A febre de Beatriz durava mais de quatro dias agora. Nenhum médico fora capaz de diagnosticar os motivos e nenhum medicamento ajudava.
A menina estava pálida, com os olhos fundos e perdera peso. Ronaldo havia chegado há pouco de viagem e havia se deparado com a filha naquela situação. Ele havia trazido um gatinho para a filha, mas achou melhor esperar que ela melhorasse para levar o bichano até ela.
Eleonora estava desesperada, pois a menina ficava irritada em sua presença. Com o pai, Beatriz ficava um pouco mais tranquila e até comia alguma coisa. Mas em determinado momento começou a balbuciar coisas estranhas.
- Desculpa, papai. Eu fiz uma coisa errada. – Ela dizia delirante. – Mas a mamãe também fez.
Ronaldo não deu atenção às palavras da filha julgando-as fruto de seu delírio febril. Por sua vez tentava acalmá-la e confortá-la. Porém o trabalho exigiu que viajasse novamente. Dessa vez prometeu à esposa que voltaria o mais rápido que pudesse, em um ou dois dias, no máximo. Percebeu o quanto transtornada a mulher estava e a aconselhou a contratar uma enfermeira para ajudá-la.
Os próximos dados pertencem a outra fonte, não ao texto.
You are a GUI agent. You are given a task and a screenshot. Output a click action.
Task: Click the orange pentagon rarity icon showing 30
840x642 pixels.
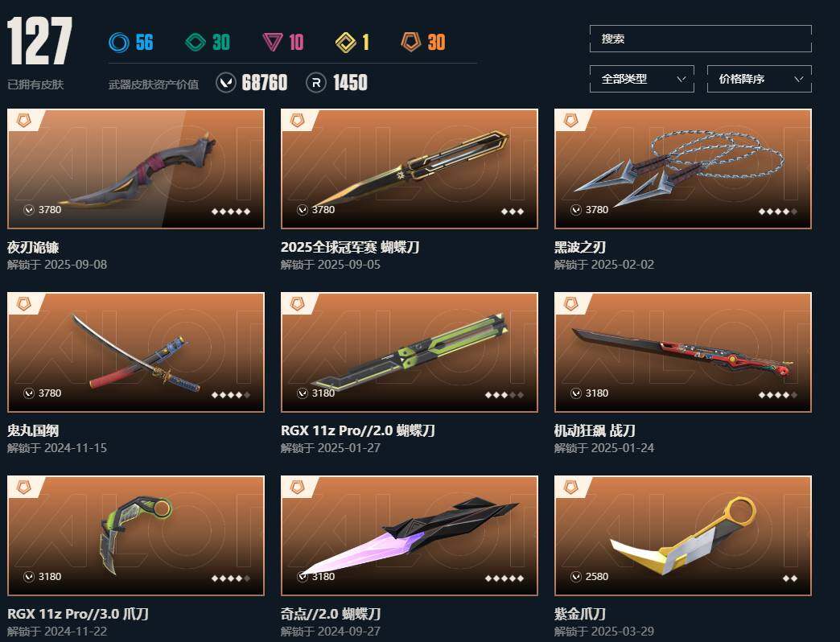[411, 43]
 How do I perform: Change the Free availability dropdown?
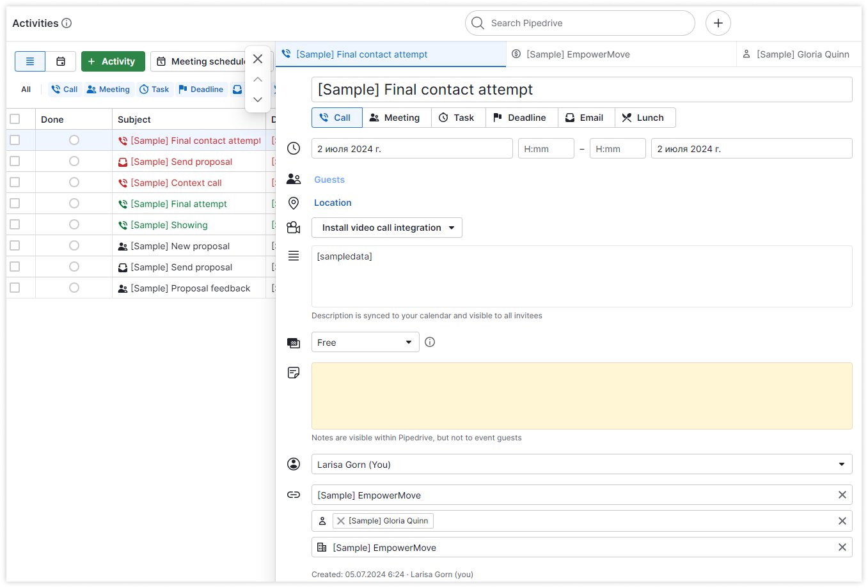(x=365, y=342)
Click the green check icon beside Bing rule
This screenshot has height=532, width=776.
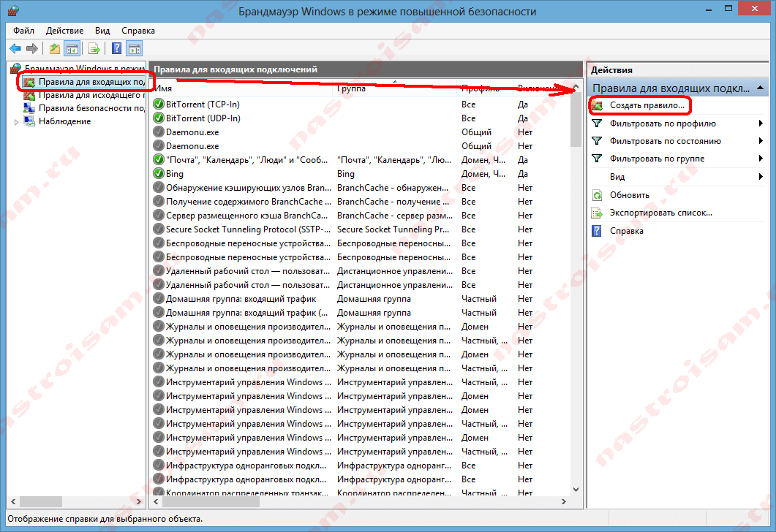click(159, 174)
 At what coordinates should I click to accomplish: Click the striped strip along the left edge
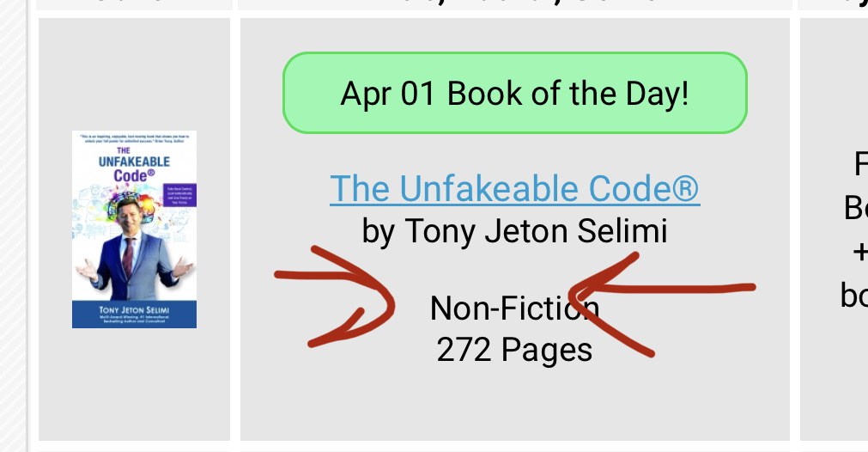tap(12, 226)
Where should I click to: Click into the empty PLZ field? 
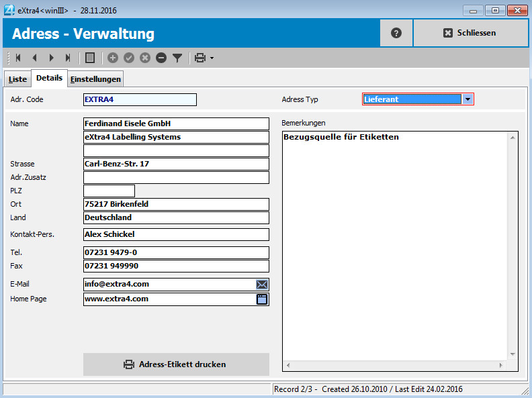pos(109,191)
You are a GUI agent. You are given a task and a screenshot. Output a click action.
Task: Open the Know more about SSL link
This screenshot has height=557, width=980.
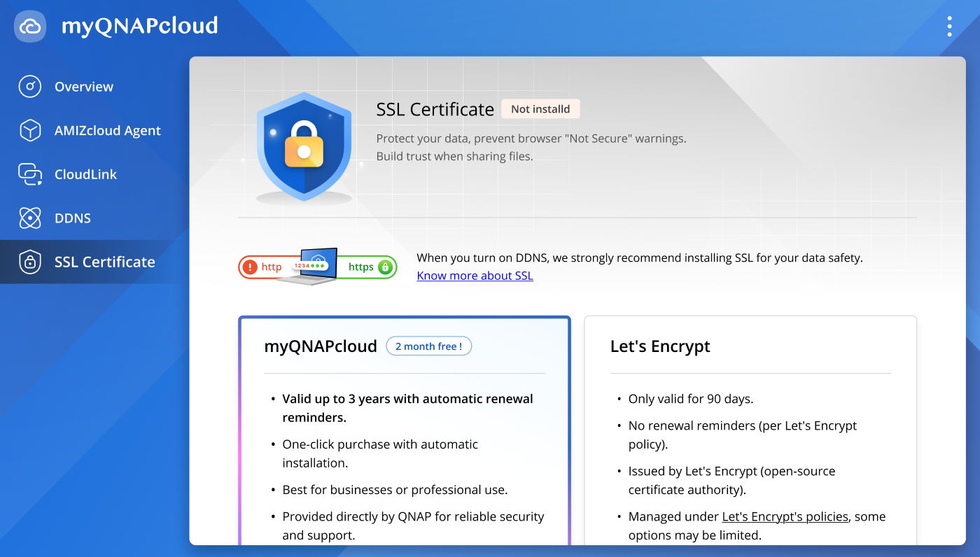pos(475,276)
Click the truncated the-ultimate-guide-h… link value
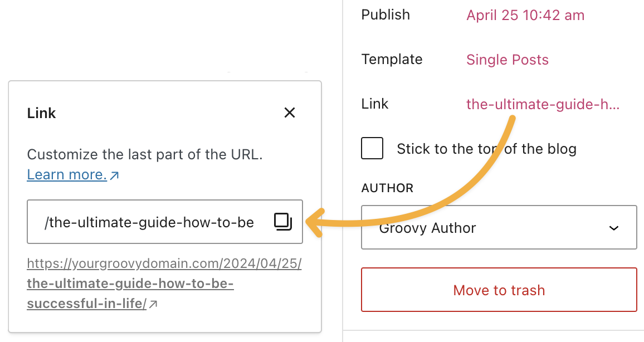 [x=543, y=104]
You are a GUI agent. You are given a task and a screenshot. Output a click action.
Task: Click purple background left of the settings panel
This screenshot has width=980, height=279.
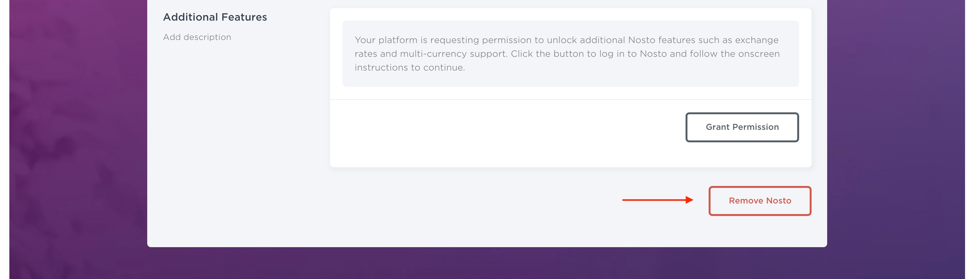coord(77,128)
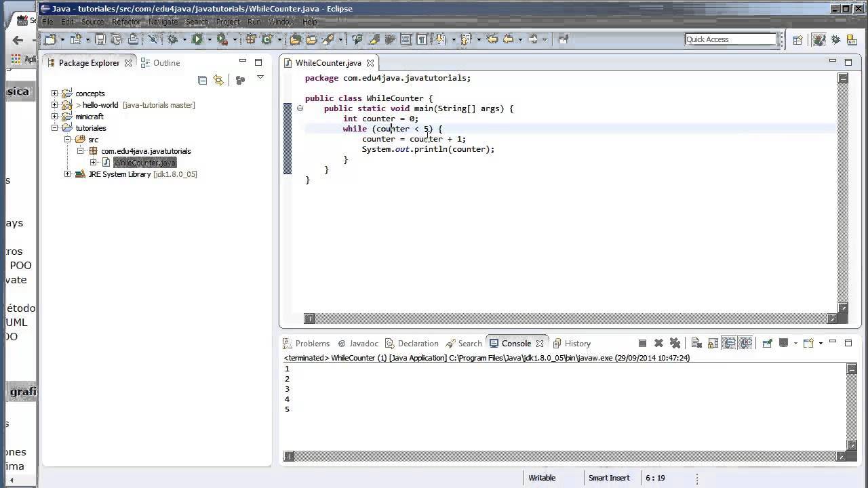Click the Quick Access search field
868x488 pixels.
pos(730,39)
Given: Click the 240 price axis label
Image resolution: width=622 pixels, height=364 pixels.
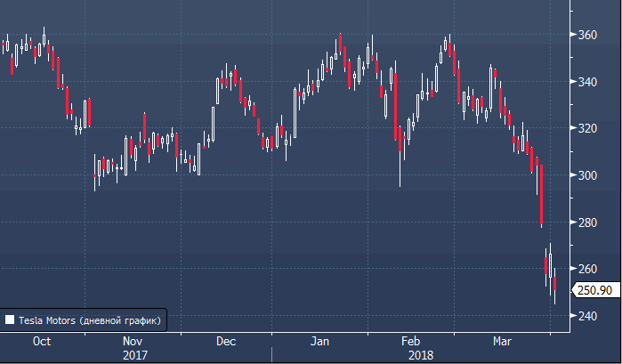Looking at the screenshot, I should [586, 315].
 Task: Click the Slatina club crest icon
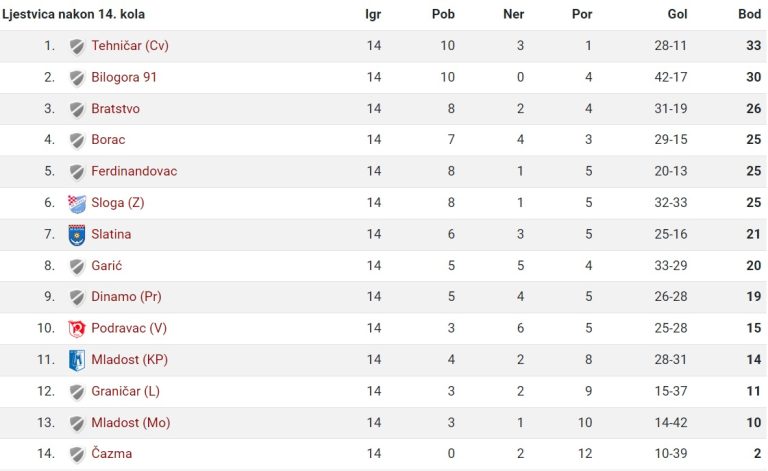click(x=77, y=235)
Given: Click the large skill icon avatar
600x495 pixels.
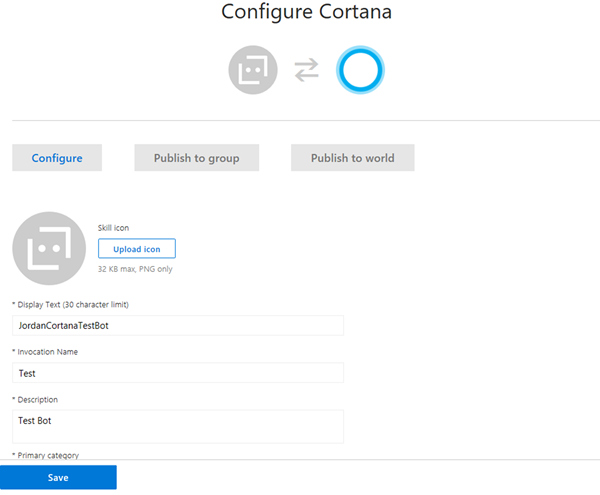Looking at the screenshot, I should pyautogui.click(x=49, y=248).
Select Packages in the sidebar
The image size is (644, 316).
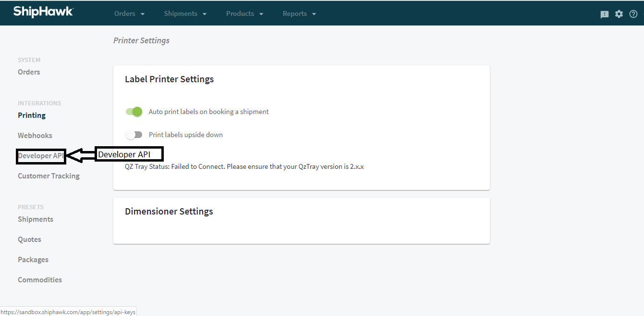[x=33, y=259]
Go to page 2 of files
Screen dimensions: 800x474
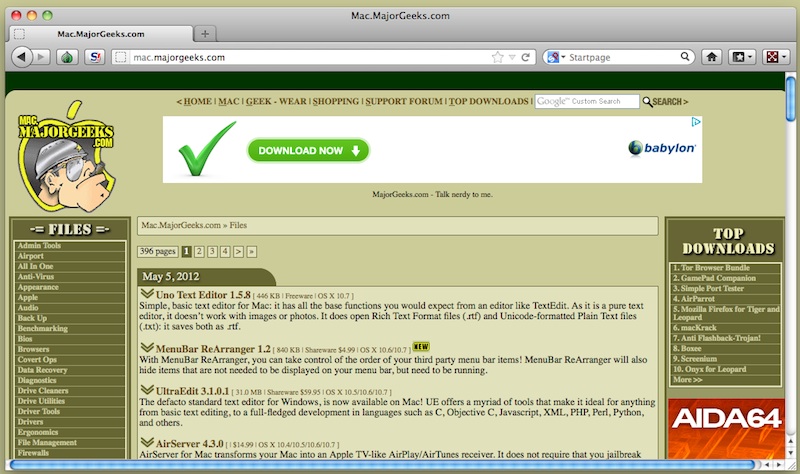tap(200, 252)
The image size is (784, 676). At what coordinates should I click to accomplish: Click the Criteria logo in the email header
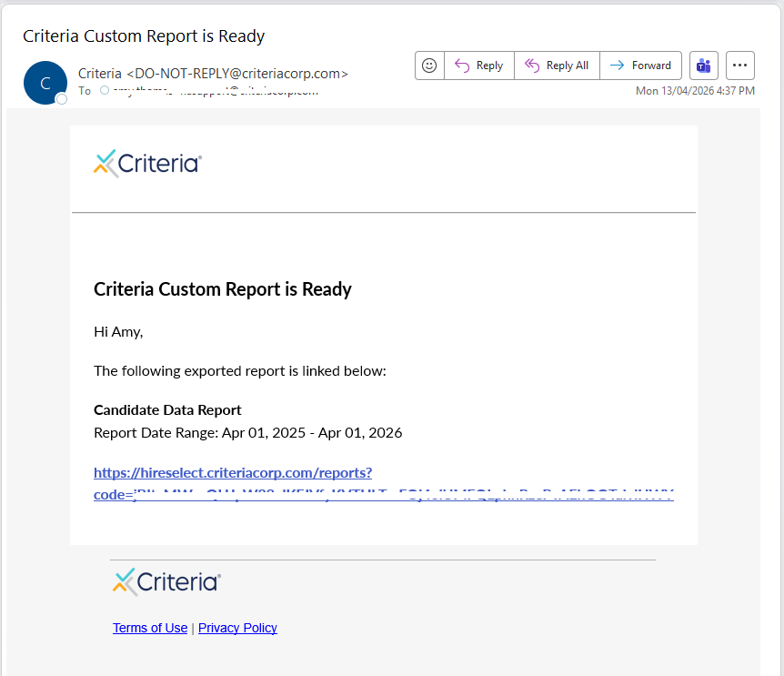147,164
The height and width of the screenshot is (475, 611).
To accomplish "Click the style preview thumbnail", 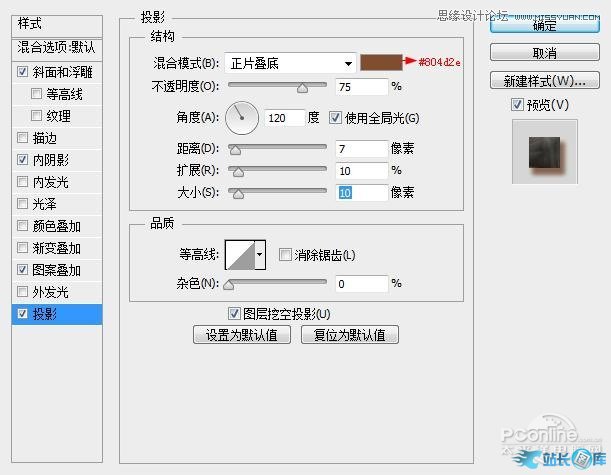I will click(544, 151).
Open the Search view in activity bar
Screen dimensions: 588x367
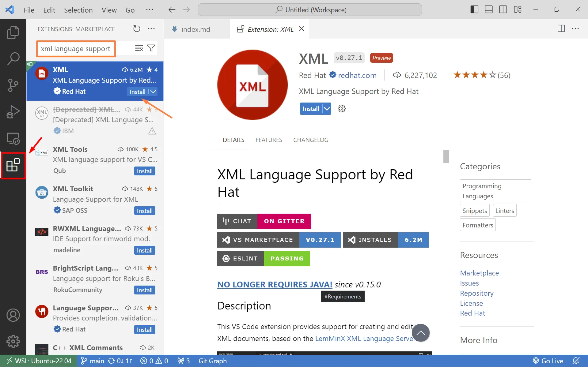(13, 59)
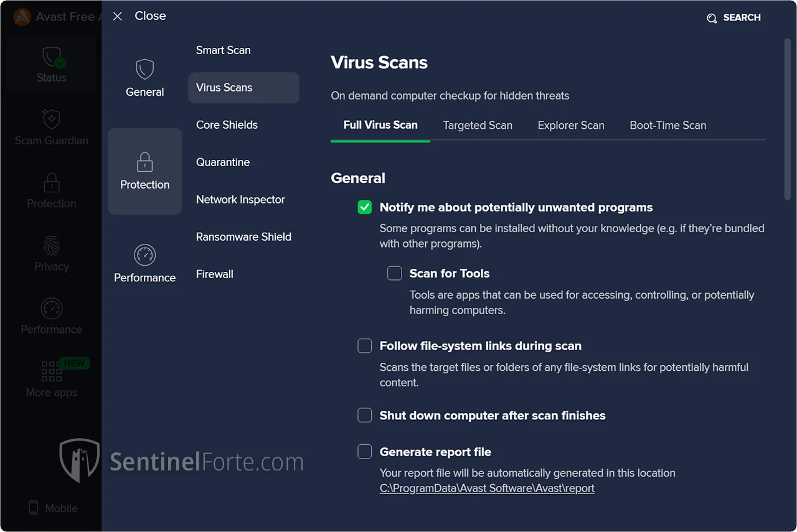Open the Performance gauge icon
Screen dimensions: 797x532
point(144,255)
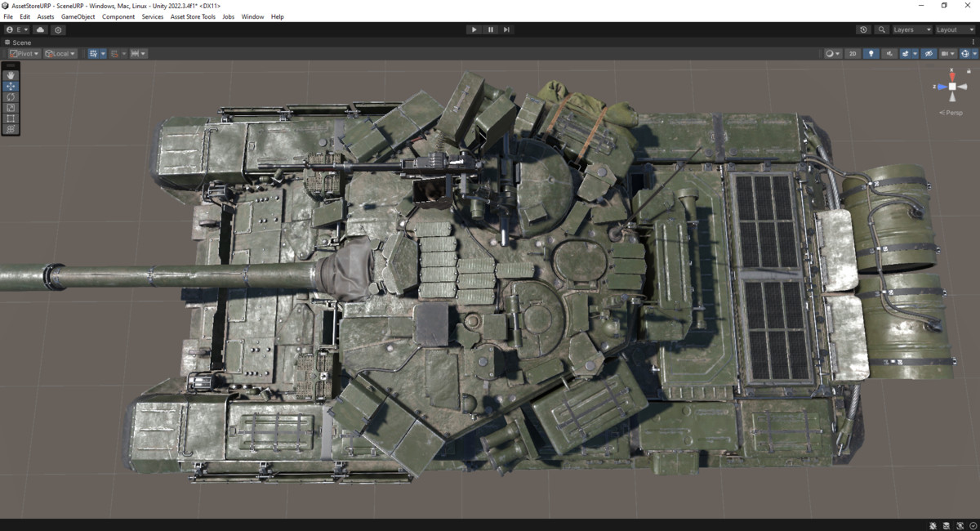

Naquela noite, Eleonora foi olhar se a filha dormia.Não entrou no quarto. Ficou na porta, olhando a garota dormindo abraçada a uma boneca de pano. O gatinho, que deveria ter subido até lá sem que ninguém percebesse, dormia a seus pés. Algumas lágrimas escaparam de seus olhos, um pouco por conta da tristeza, um pouco porque se sentia culpada de alguma forma.
Ela se virou para voltar ao seu quarto quando ouviu uma voz que parecia a de Beatriz, mas muito mais séria e um pouco rouca:
- Boa noite, mamãe.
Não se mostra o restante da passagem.